AUTISM: A POEM

This blog has been created as an open experiment of poetry composition, perhaps a glimpse at an emerging manuscript as it matures. This working manuscript should not be considered as complete or published. Instead, this should be viewed as merely an early stage in the process of creation.

I have placed below some of the pages from an isolated venture in one of my typescript loose-leaf folders. The contents here represent portions of an ongoing personal project with a particularly narrow focus intended to eventually develop toward a book-length poetry sequence with the tentative working title of
Autism.

The poem will grow as new sections are added. The individual posts are designed so that they may be viewed as independent items; however, I have consciously carried themes, images, and similar language through the extended sequence with the hope that connectivity and continuity will be preserved among numerous sections of the long poem.

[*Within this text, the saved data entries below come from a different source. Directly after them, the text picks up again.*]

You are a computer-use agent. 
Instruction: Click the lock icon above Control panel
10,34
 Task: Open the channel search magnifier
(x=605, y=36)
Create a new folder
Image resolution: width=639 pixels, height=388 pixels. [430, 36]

Readers are asked to regard this piece as a work in progress, a partial or rough draft rather than a finished product (even if some selected segments previously may have appeared in print), and I request everyone realize various edits, emendations, or expansion may be made to the posts at any time in the future. Moreover, at some point the entire sequence will be removed to undergo a complete revision.

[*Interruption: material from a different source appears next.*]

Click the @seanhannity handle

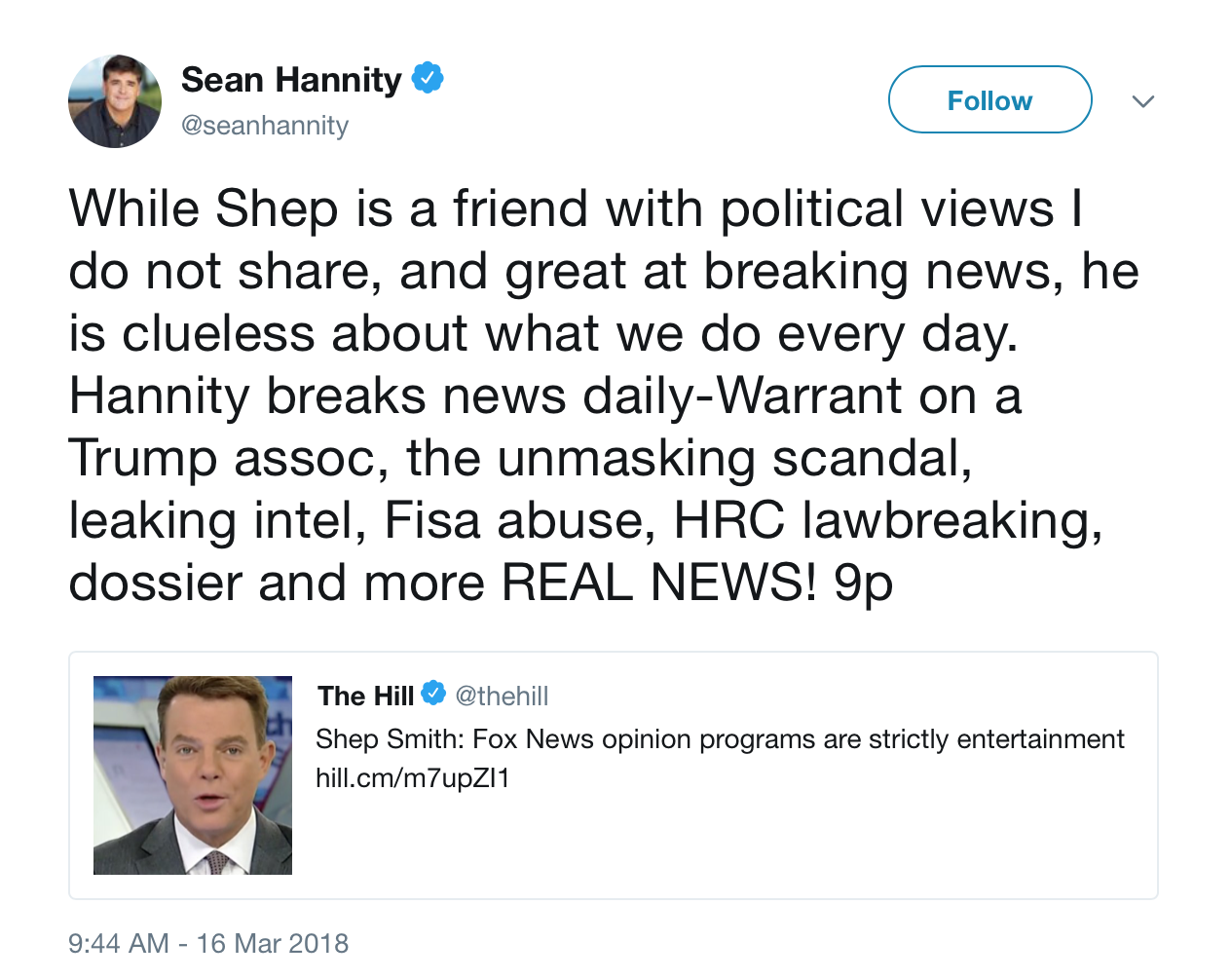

Therefore, I urge visitors to become followers of the blog by clicking the link in the sidebar, as well as to follow on Twitter for updates. Readers are also invited to browse my personal web site for additional information.

Indeed, a significant part of this experiment involves a certain amount of transparency that includes the possibility for readers to communicate responses and offer constructive suggestions, both of which I welcome through post comments or e-mail messages.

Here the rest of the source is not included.